Brands, Bots & Banter – why marketers should chat

Imagine if brands had the opportunity to engage with consumers in ways that were not only relevant and personal but also in an environment where their added value is proactively sought out by the individual themselves.

Let’s chat…

It used to be that the digital interactions shown on Mission Impossible or Star Trek were just mock-ups for TV or the big screen.

However, what was once science fiction is quickly becoming fact.  We are in the age of a significant shift in computing conversation.

A shift that is fuelled by the advent of artificial intelligence (AI), the desire for a more intuitive interaction with technology; conversing naturally as people.

Intuitive interactions

One of the major trends that has set the stage for an era of people talking to their devices is the growth in people talking through their devices.

eMarketer estimates that 1.82 billion people across the globe will use mobile messaging apps in 2017, which equates to nearly one-quarter (24.6%) of the world’s population.

Just look at real-time conversations, such as those that happen in Skype chat, it’s where you discover people that matter to you, and get things done on the spot. Or Snapchat with 166 million daily active users sending, sharing and enjoying content.

Bringing together intuitive interactions and human-like conversations, all supported by AI, is the way to create more appealing technology-based experiences, and something brands need to look at leveraging much more to establish deeper dialogues with consumers.

Consider Xiaoice, a chat bot developed by Microsoft for the Chinese market, as an example of how marketers can be part of the conversation.  It’s an artificial persona who has engaged with over 40 million users, inserting herself intelligently into conversations, backed by a powerful search engine.

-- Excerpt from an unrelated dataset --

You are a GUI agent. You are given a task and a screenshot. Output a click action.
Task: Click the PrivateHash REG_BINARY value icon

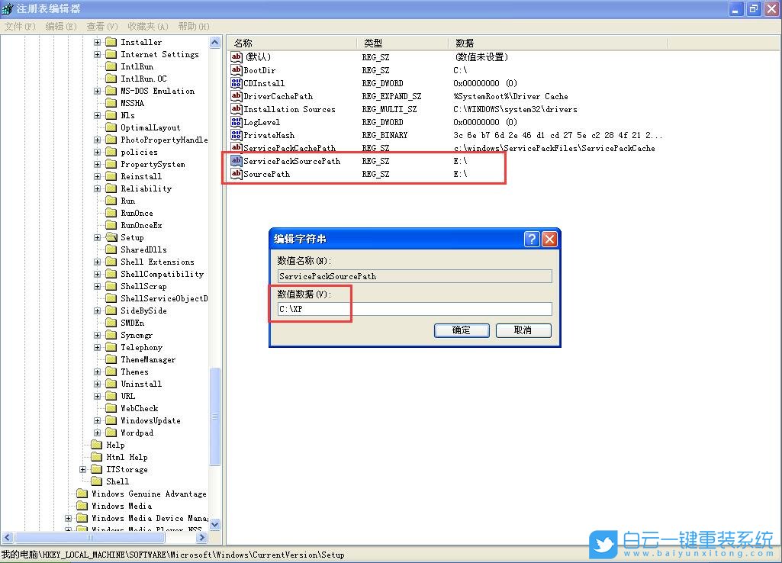click(x=235, y=135)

But Xiaoice doesn’t just provide timely, contextual information – she provides empathy, a personality and a sense of humour.  In other words, she seems human and real.  You can introduce her to your dog through a photo, she will recognise the breed and ask for updates.  

Or, if you tell her about a recent breakup, she will check in on how you are doing.  She’s become a household name in China and those who have befriended her feel an emotional connection that is decidedly real, with one in four users declaring their love.

Cognitive services

Many such bots are also built on cognitive services which enable Microsoft Cognitive Services which give developers the tools to create a new branded presence that sees, listens, articulates, understands and interprets a user’s needs.

The intent signals gleaned from cognitive abilities are allowing marketers to be more personal and impactful. When your branded bot is part of a conversation, your brand is effectively engaging one-to-one in real-time with a consumer and can provide deeper more meaningful relationships with customers in new and unexpected ways.

Take Skyscanner’s group chat travel bot.  Integrated with Skype, it allows you to add the Skyscanner bot into the Skype chat and interact with the bot as if it were another group member. You can search for flights, live prices, routes and then finally book via a link giving travellers the ability to share the experience of finding the best flights together.

It’s long been said that personal recommendations are the most effective form of advertising – a brand recommending itself is not going to win favours, but if it’s promoted by one of your peers, in the right situation at the right time, you have a winning formula.

It’s an approach that will build far stronger bonds than anything established through conventional push-advertising. Marketers can, by adding value to a personal exchange, insert themselves into a conversation or a group, with the acceptance that one expects of peers.

That, I believe, is a level of affinity never achieved before in the marketing sphere, and the ingredients are already in place to make it happen.